Che ti senti di dire dopo aver visto questo film?

Il film racconta la vita del medico statunitense Hunter Adams che da giovane, dopo aver tentato il suicidio, viene rinchiuso in un ospedale psichiatrico. Patch trovatosi a dover sperimentare in prima persona l'indifferenza dei medici nei confronti dei pazienti, fa tesoro di questa esperienza e, una volta passato dall'altra parte, cioè da quella del medico, si comporta in maniera del tutto diversa, ponendo il paziente al centro della sua attenzione e non solo la malattia.

 

 

La visione del film che riflessioni ha indotto sulla tua idea della professione medica?

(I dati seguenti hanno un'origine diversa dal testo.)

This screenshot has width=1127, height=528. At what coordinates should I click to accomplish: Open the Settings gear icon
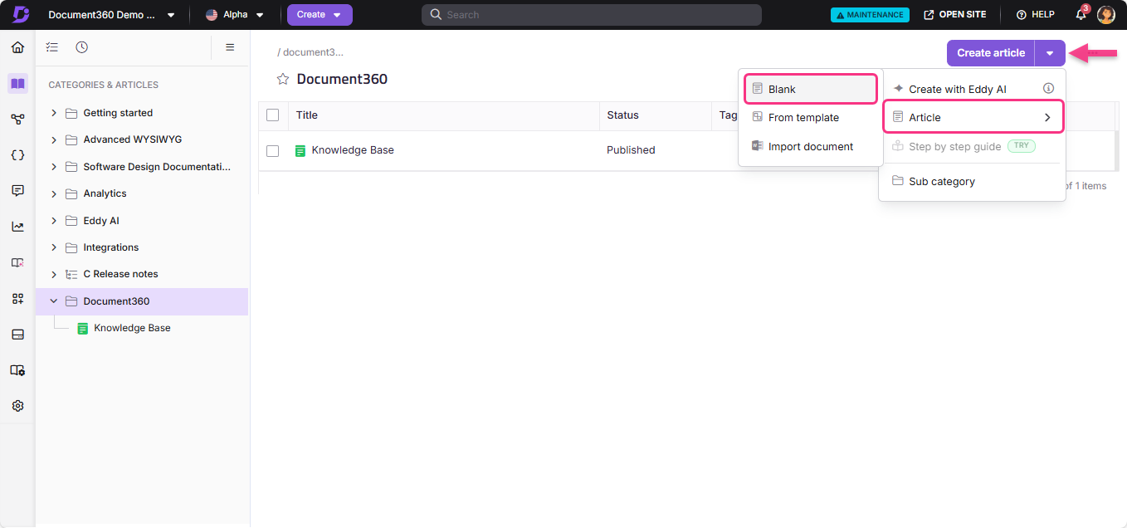point(17,406)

Il film pone l'attenzione su quanto sia importante il rapporto tra un medico e il suo paziente, su come il medico debba manifestare comprensione e porre il paziente al centro della sua attenzione. Patch ci insegna come un sorriso e l'uso di pratiche anche non convenzionali possano far stare meglio una persona, come possano farci raggiungere migliori risultati, in quanto un medico deve "curare il paziente come cura la malattia".

Tutto questo prende il nome di clownterapia, un particolare tipo di terapia basata sul far provare emozioni piacevoli, quali la risata, ai pazienti.